Lake Uru-Uru is located in Bolivia, and a huge surface of it is now full of garbage, most of which is waste and plastic from close by mines.
On Thursday, March 25, Limber Sanchez, an ecologist with the regional Ecological Limber Sanchez, works with CEPA, addressed the media right at the lake to brief the trash constituents.
He said, “We are immersed with plastic trash,” with the dry lake bed full of garbage and other wastes in the background. “Other than the plastic, the landscape is being affected by acidic water that is released from San Jose Mine.”
Residents release their trash in Oruro and are carried via the Tagarate Canal, which leads to the lake. As far as the eye can look, there is a landscape filled with brown water with partial black components and a lot of plastic waste.

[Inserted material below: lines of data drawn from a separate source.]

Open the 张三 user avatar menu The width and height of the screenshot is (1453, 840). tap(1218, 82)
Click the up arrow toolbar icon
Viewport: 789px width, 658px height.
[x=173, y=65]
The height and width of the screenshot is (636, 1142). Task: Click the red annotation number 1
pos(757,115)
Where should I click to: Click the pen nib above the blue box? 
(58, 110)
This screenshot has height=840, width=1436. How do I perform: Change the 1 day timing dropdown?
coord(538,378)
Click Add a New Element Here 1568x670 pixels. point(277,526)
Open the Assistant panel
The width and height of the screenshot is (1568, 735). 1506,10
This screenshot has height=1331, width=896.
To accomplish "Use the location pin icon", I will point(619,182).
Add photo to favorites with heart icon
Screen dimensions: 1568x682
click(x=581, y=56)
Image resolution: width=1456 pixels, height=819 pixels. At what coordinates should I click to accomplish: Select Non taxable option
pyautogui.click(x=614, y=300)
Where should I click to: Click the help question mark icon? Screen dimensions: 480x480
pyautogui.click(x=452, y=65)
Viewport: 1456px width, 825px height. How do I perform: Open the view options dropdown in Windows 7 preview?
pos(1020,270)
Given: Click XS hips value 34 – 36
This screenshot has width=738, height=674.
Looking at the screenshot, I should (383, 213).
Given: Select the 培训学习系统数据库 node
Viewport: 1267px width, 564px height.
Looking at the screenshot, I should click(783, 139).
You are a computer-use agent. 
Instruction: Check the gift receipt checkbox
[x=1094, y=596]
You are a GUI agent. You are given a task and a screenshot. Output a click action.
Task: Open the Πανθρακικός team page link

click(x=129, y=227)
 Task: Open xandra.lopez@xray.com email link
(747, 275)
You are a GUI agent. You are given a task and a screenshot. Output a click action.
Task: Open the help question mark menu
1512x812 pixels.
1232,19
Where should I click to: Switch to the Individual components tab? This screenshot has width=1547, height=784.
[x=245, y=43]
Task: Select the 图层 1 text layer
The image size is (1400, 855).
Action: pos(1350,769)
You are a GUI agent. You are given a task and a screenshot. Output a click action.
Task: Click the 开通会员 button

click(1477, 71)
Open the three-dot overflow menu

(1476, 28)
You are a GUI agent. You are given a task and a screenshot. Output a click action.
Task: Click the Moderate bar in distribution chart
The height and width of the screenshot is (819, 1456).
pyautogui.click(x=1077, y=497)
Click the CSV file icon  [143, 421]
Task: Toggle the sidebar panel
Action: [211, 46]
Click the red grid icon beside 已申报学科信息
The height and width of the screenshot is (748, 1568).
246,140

In addition to plastic, there are metal remains in the lake, like cadmium, zinc, and arsenic.
A local, Vicente Ramos, who has lived in the area since childhood, recalls, “You were once able to fish in the lake; there were some species of birds in the region that are now gone due to the caused pollution.” Only a small fraction of the lake can support wildlife that was once present in all its glory.
Tributaries of Lake Titicaca feed Lake Uru-Uru and is situated close to Oruro, the Bolivian city of carnival fame, approximately 12000 ft. above sea level and 124 miles southeast of La Paz.
On a positive note, the national and local authorities have promised to take up this issue and clean the lake. Oruro Mayor David Choque said, “We will make the right efforts to make a better image of our area.”